══ INPUT DATA
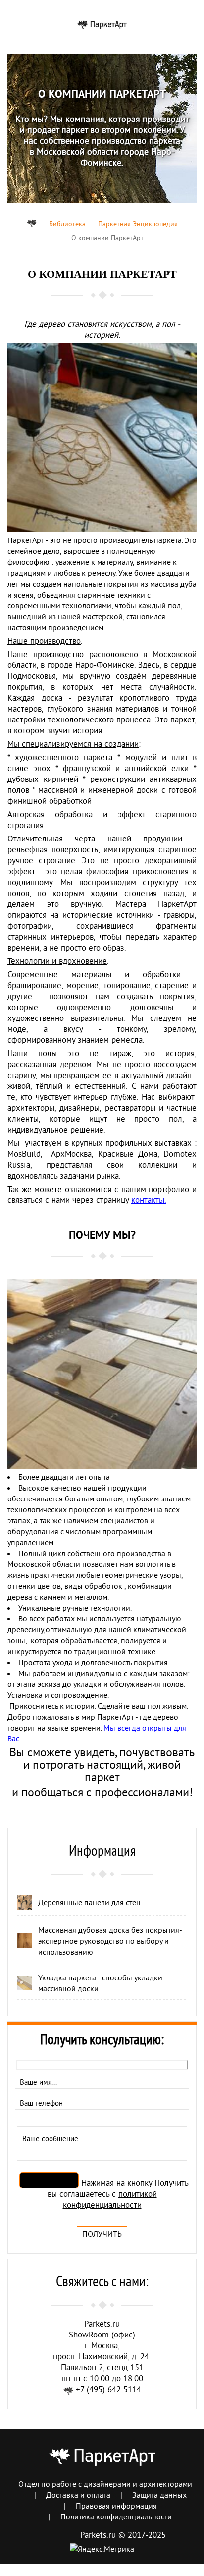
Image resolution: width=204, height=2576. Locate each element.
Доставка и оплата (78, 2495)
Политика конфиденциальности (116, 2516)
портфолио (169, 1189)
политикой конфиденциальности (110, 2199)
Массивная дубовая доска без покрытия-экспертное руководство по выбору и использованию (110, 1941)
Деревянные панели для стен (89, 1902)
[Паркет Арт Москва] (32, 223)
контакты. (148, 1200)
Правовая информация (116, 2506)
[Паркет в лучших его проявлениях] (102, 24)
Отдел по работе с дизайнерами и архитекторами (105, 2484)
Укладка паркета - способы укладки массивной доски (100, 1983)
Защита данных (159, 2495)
════
══ INPUT DATA
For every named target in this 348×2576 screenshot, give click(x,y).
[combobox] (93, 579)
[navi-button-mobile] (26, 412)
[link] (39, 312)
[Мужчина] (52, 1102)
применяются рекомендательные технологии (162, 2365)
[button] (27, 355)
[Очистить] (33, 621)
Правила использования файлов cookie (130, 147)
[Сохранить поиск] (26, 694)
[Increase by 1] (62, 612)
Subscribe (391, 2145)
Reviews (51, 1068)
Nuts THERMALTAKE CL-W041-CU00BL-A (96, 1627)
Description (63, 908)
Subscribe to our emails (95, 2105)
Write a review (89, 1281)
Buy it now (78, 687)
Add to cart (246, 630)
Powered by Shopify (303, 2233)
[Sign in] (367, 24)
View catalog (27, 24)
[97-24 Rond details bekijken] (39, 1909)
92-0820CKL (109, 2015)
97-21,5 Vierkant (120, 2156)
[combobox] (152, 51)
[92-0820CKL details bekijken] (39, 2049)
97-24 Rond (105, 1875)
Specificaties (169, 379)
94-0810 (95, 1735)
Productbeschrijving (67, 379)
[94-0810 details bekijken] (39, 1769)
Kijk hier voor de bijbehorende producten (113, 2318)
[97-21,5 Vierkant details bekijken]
════
WHAT YOU NEED TO DO: Return, with no change at all, every line in the entries above from the line containing "Укладка паркета - способы" through the line containing "Защита данных (159, 2495)".

ANSWER TO THIS TASK:
Укладка паркета - способы укладки массивной доски (100, 1983)
Защита данных (159, 2495)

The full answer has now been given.